■ Task requirements
Copy each line from the listing below where the word "width" shows up.

-- Records shown follows --

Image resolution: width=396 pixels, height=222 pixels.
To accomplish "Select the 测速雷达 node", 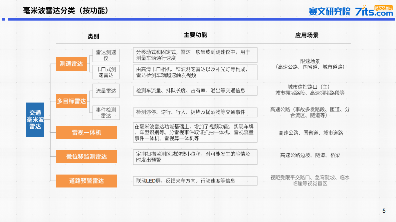I will click(71, 64).
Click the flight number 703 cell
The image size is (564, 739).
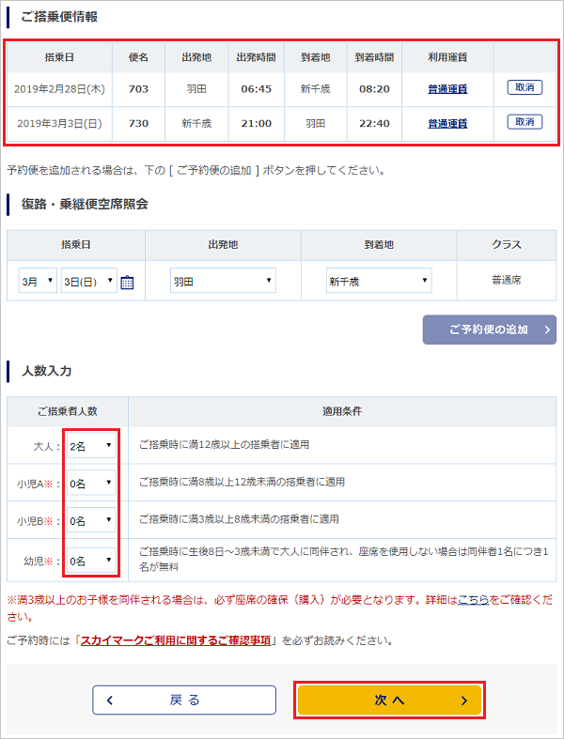coord(138,89)
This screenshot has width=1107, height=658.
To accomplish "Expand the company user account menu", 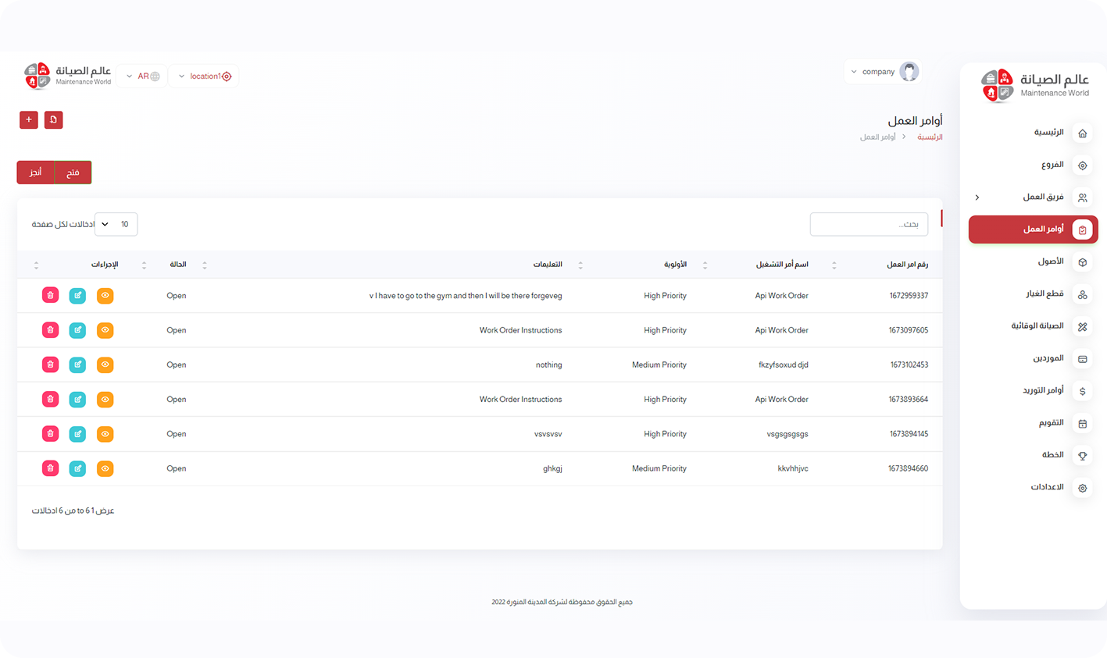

-- Records shown concluded --

■ Completed task
Image resolution: width=396 pixels, height=222 pixels.
This screenshot has width=1107, height=658.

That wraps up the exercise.